I see a lot of cool deserts and side dishes on here, but are there any cool halloween themed main course dinner recipes anyone can share?


----------



## RoxyBlue (Oct 6, 2008)

Try browsing this site for Halloween food ideas:

http://www.britta.com/Hw/hwr.html


----------



## debbie5 (Mar 2, 2007)

Meat hand! (meatloaf made in a hand mold)


----------



## ancra_ac (Aug 21, 2009)

*Meat Baby*

We have cooked the meat hand which went over well. But the best was a meat baby. Two different types of beef roast for head and torsoe. Then small pork loins for the arms and legs.

We carved them up to approximate shape and size, then connected each piece with a wood skewer.

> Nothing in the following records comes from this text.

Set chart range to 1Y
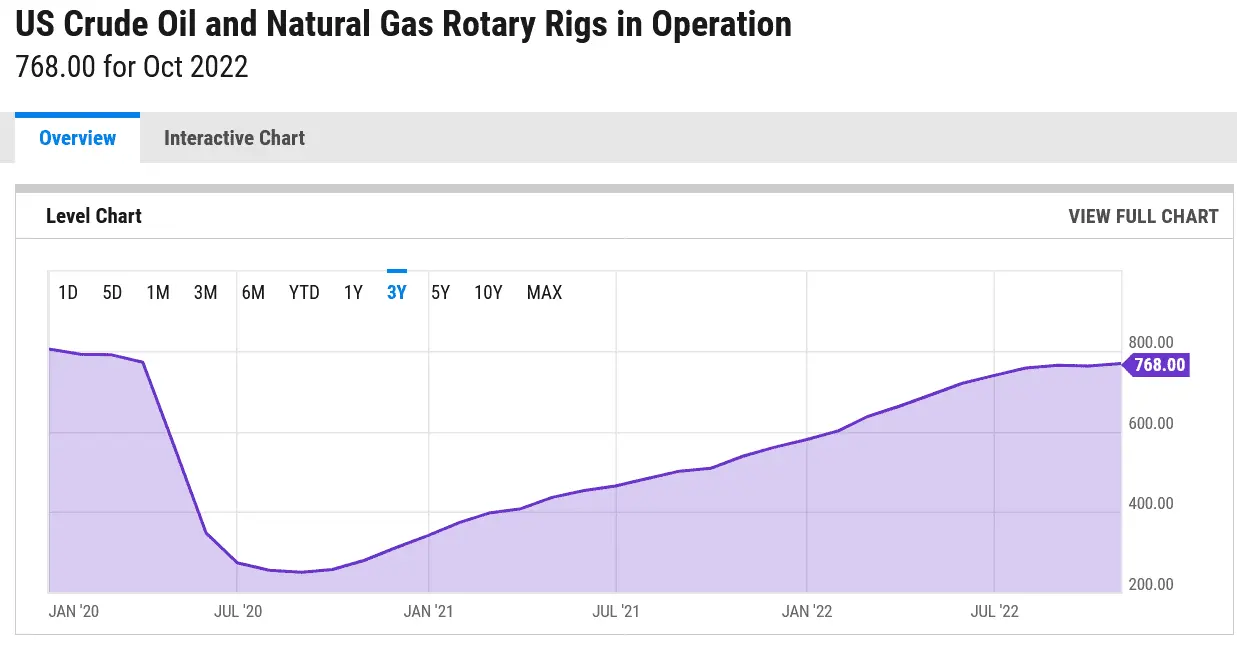Image resolution: width=1237 pixels, height=660 pixels. [353, 293]
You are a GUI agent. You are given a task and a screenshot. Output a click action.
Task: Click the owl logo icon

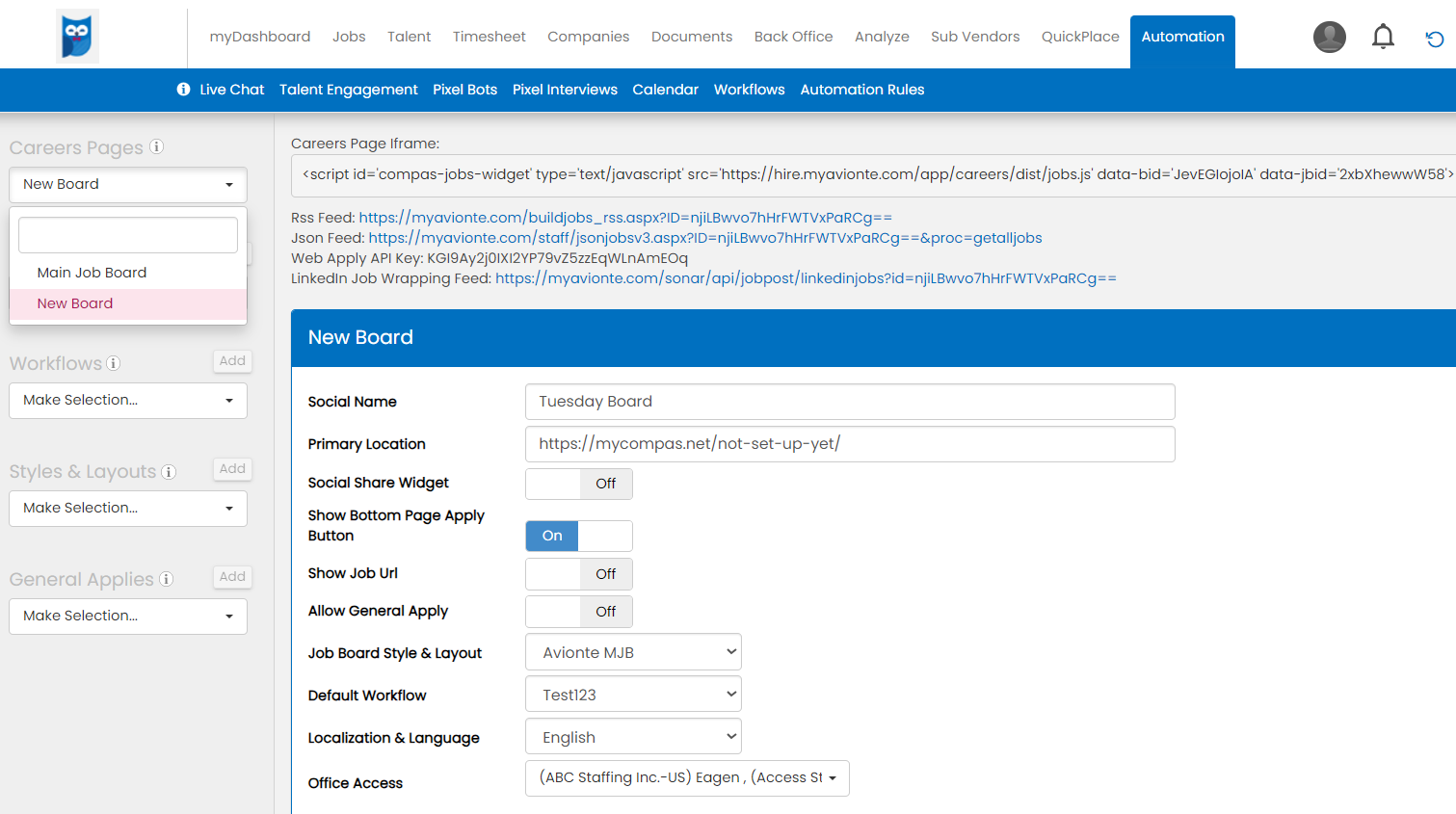coord(77,37)
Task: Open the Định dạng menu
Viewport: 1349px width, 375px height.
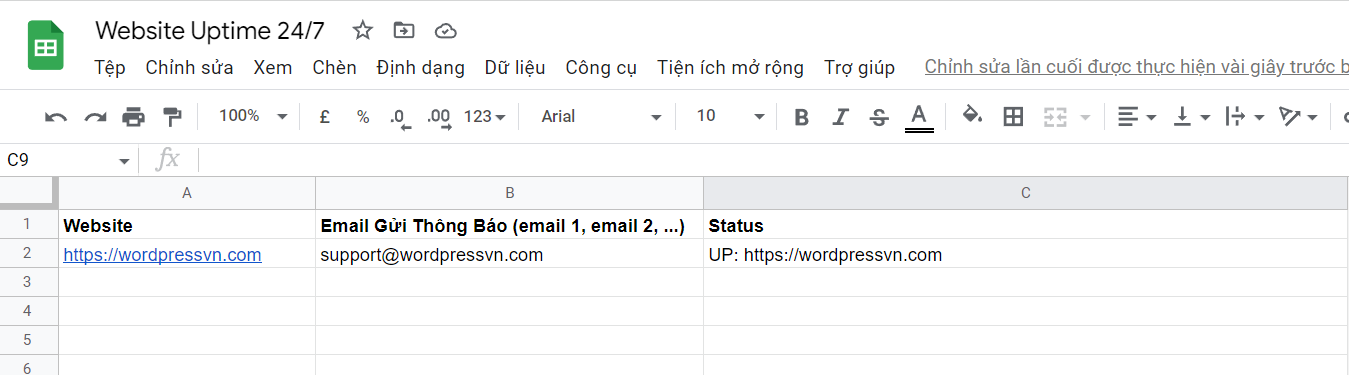Action: (x=420, y=68)
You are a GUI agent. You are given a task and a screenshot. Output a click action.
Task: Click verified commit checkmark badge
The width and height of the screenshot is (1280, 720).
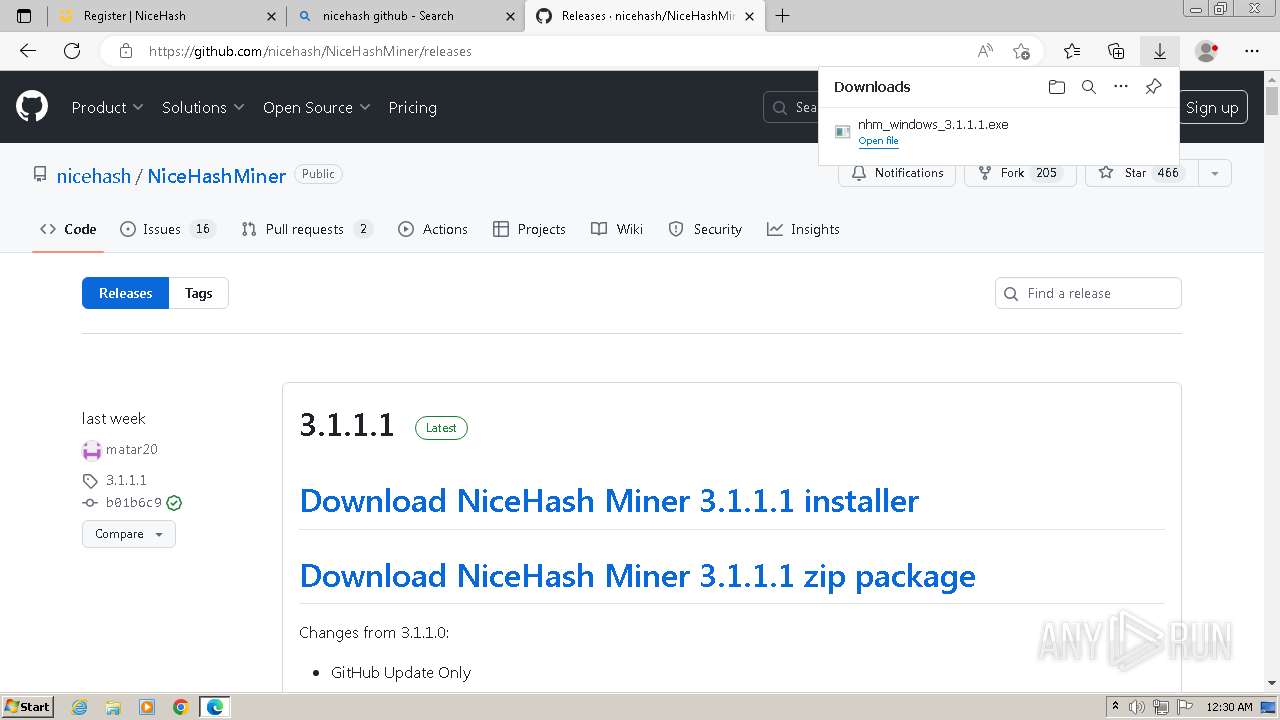174,503
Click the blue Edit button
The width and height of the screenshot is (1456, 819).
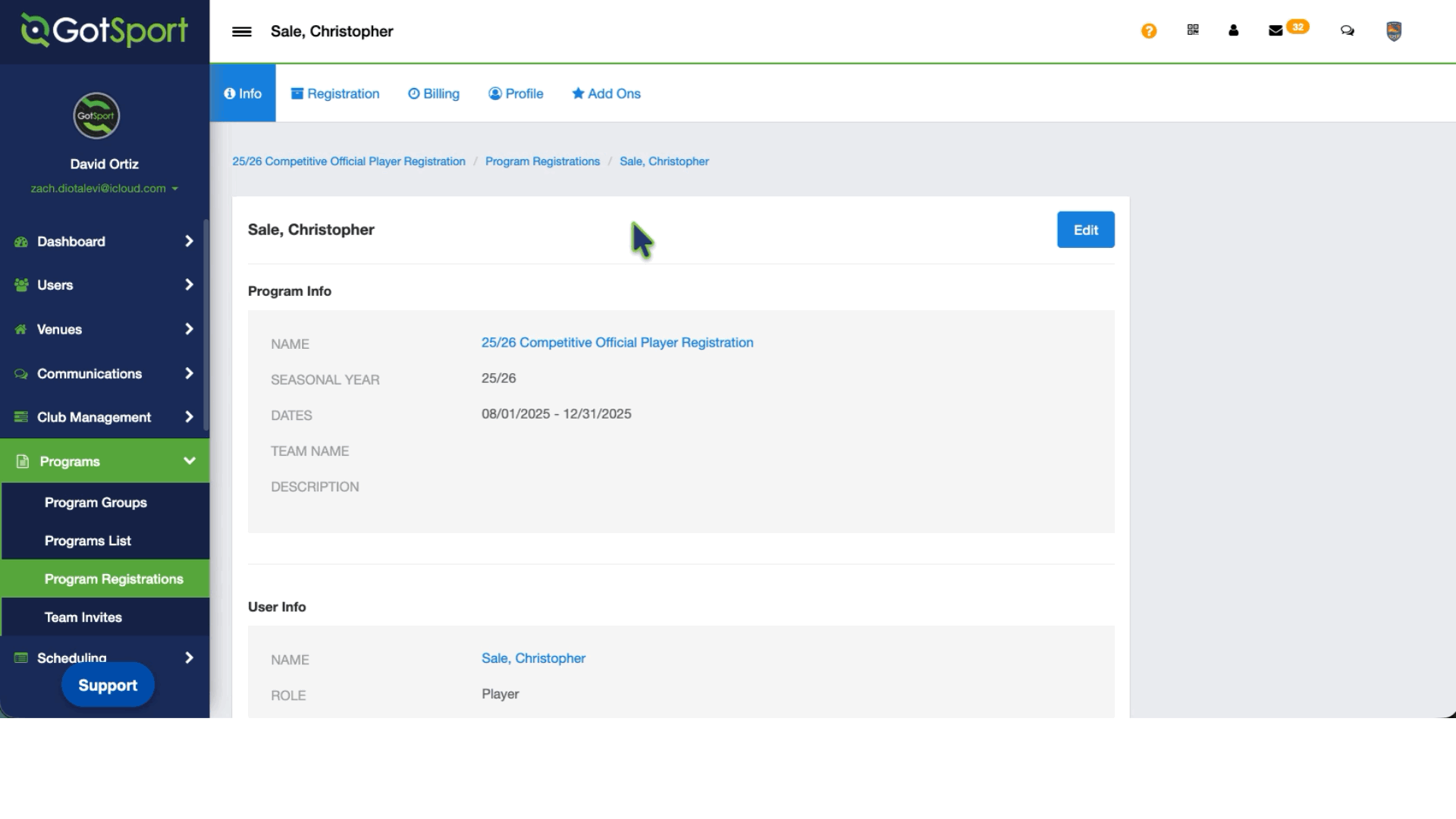[x=1085, y=230]
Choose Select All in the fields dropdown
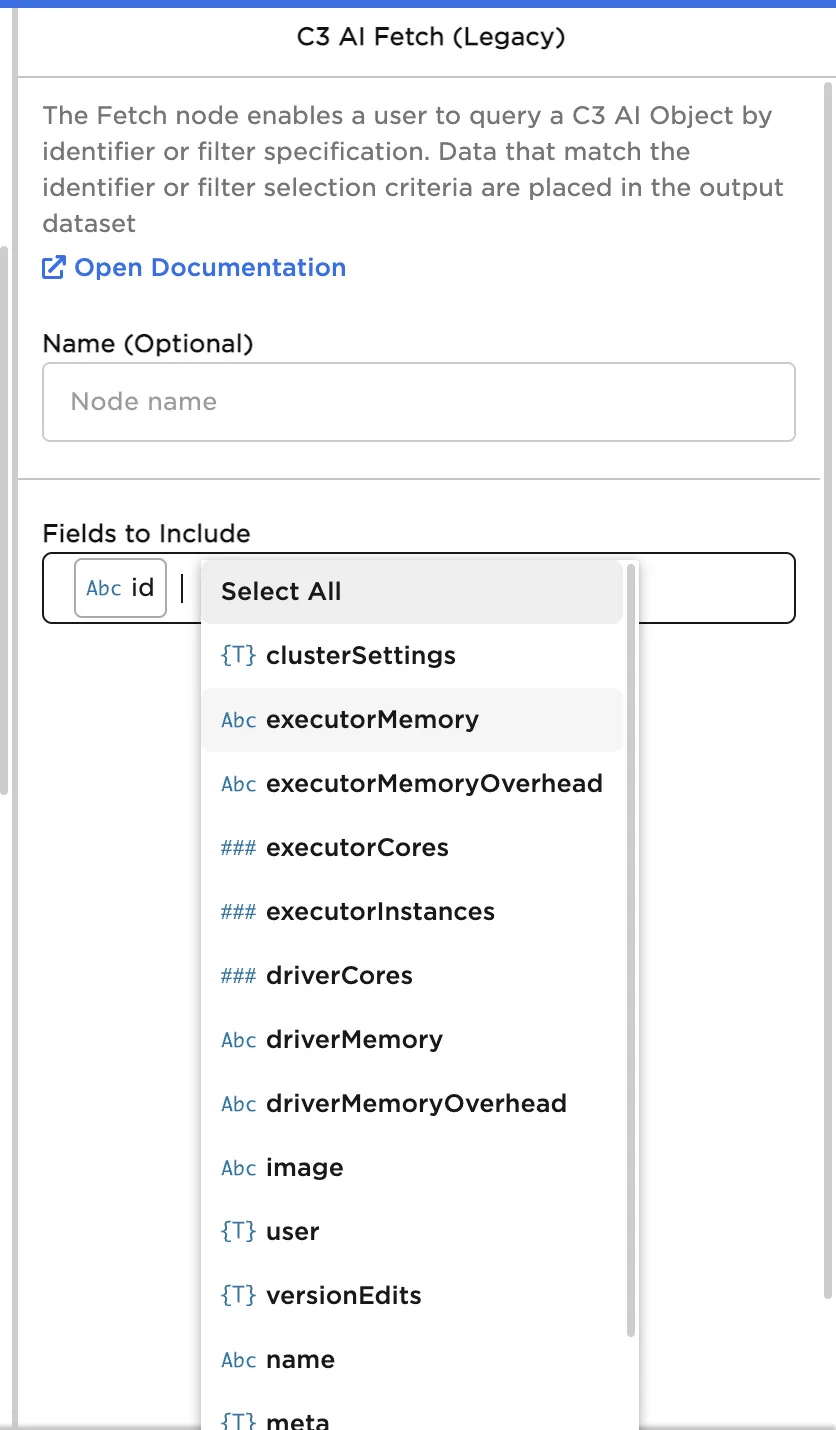Viewport: 836px width, 1430px height. coord(281,592)
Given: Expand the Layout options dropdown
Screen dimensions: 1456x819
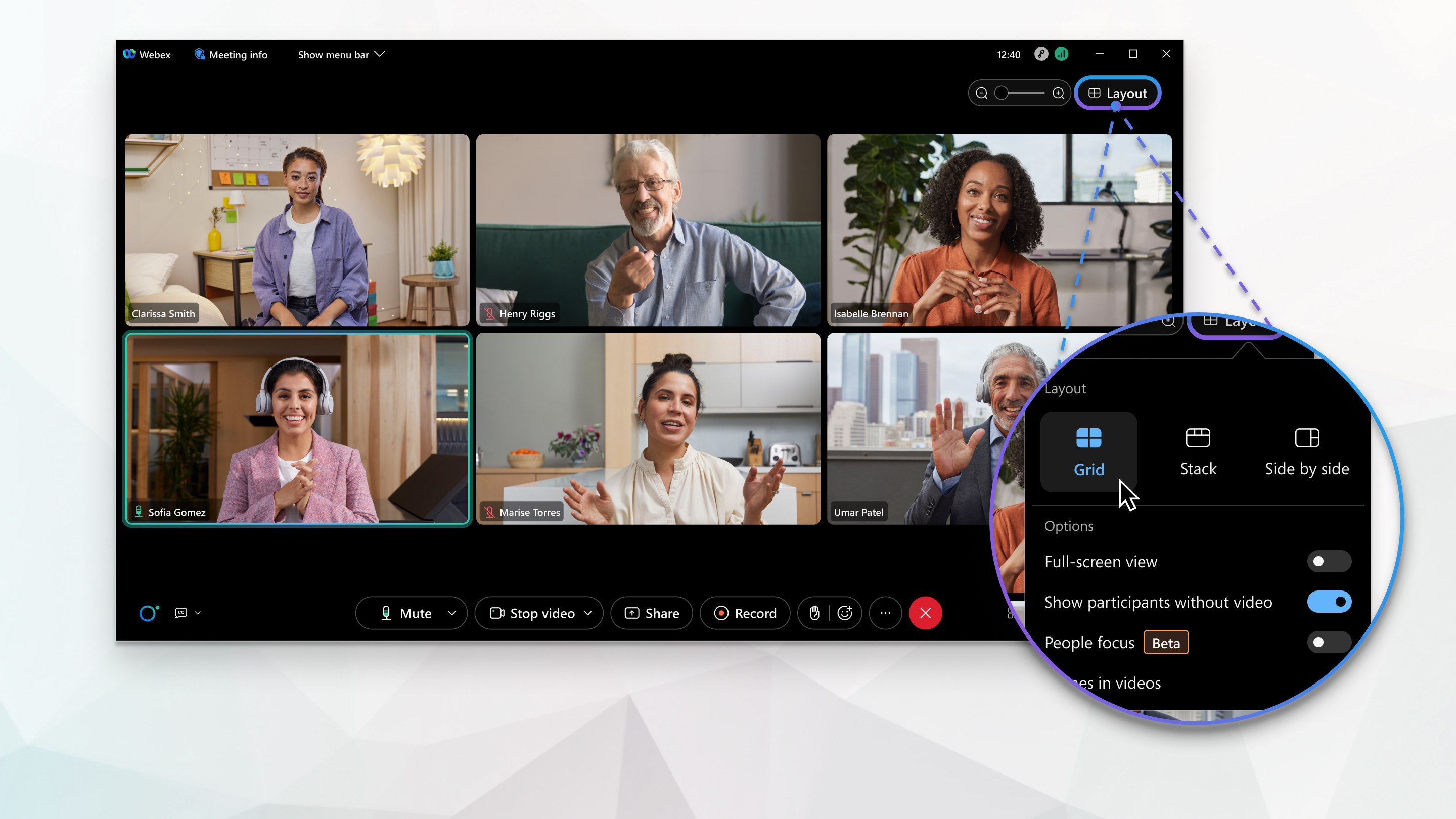Looking at the screenshot, I should [x=1116, y=93].
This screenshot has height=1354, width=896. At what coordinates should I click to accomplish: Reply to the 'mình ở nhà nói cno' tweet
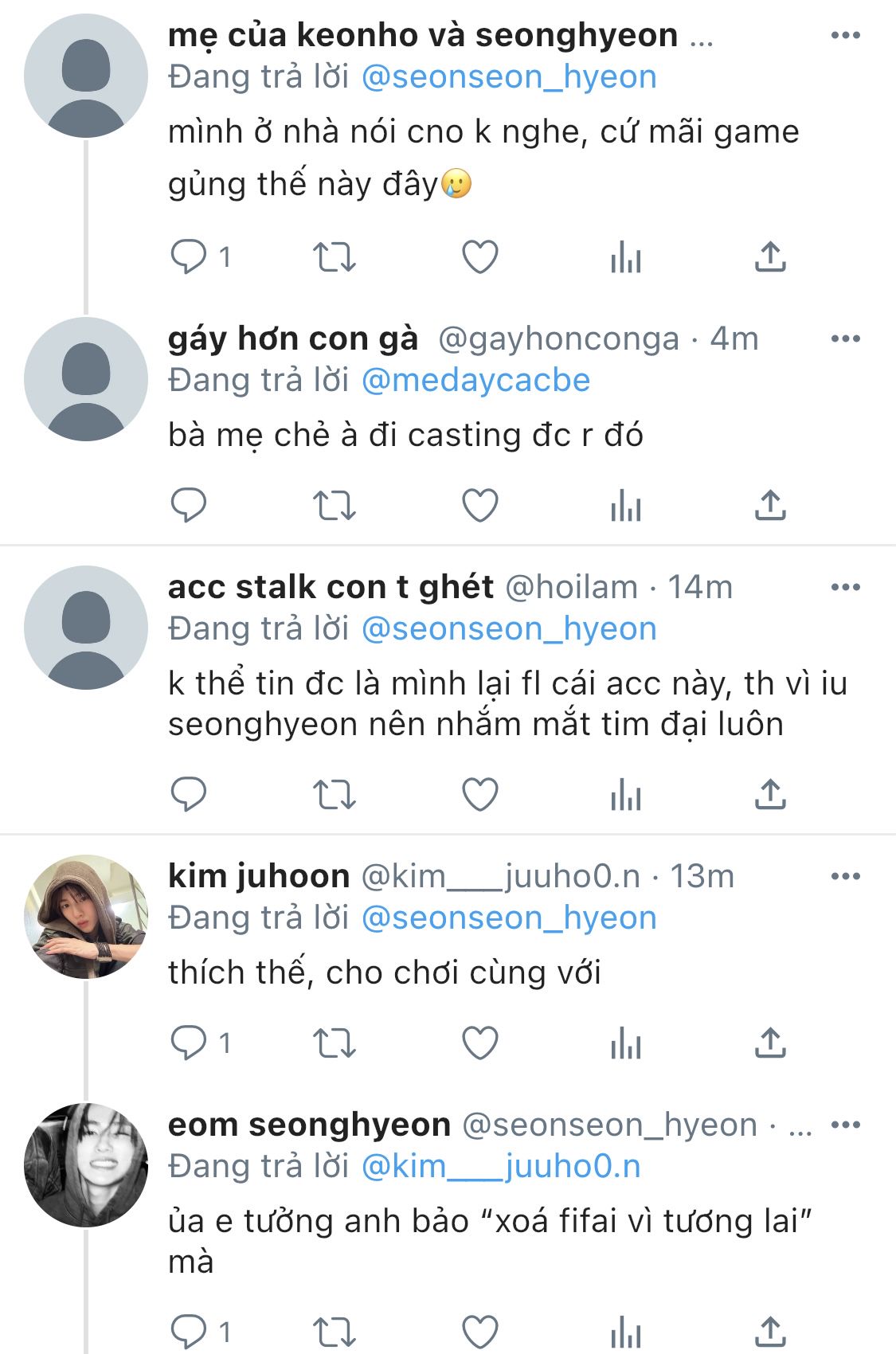tap(189, 257)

Some seasoning and onions and into the oven. We cooked this for about an hour, hour and a half between 350 and 375.

It went over great!


----------



## Pumpkin5 (Aug 8, 2010)

:jol: Use your imagination. What is the best meal you make? Figure that out and make it with a Halloween theme. Like I had "Witch's Brew" for my Witch Night Party and made my signature Crab Bisque (so delicious) and added some green food coloring and cut out croutons in bat shapes. Everyone loved it and the green color did not affect the taste at all. If you are good at making a stew you could call it "Ghoulash" or maybe spicy batwings as chicken wings. I always start with something I cook well, and then improvise to make it Halloweenie!


----------



## Pavitti (Aug 25, 2011)

It also depends on how many you are catering for. Last year I made lamb shanks for 12, a lovely peice of succulent meat with a great big bone sticking out the top. Filling delicous and a tad macarbe, not to mention you can prepare it before hand.


----------



## printersdevil (Sep 28, 2009)

We usually smoke a brisket and call it freshly flayed flesh. It looks pretty gruesome with the BBQ sauce. This year for my witches party I did the frozen meatballs with equal amounts of bottled chili sauce and grape jelly in the crock pot. Pinwheel sandwiches with flavored cream cheese spread on flour tortillas rolled up and then cut look like vertebraes and are always a hit. Cheese dip with salsa and hot sausage is a fave here, too. Mixed up cream cheese and picante dip is an excellent and popular dip that everyone loves. This year I did it in the brain mold and it looked cool.


----------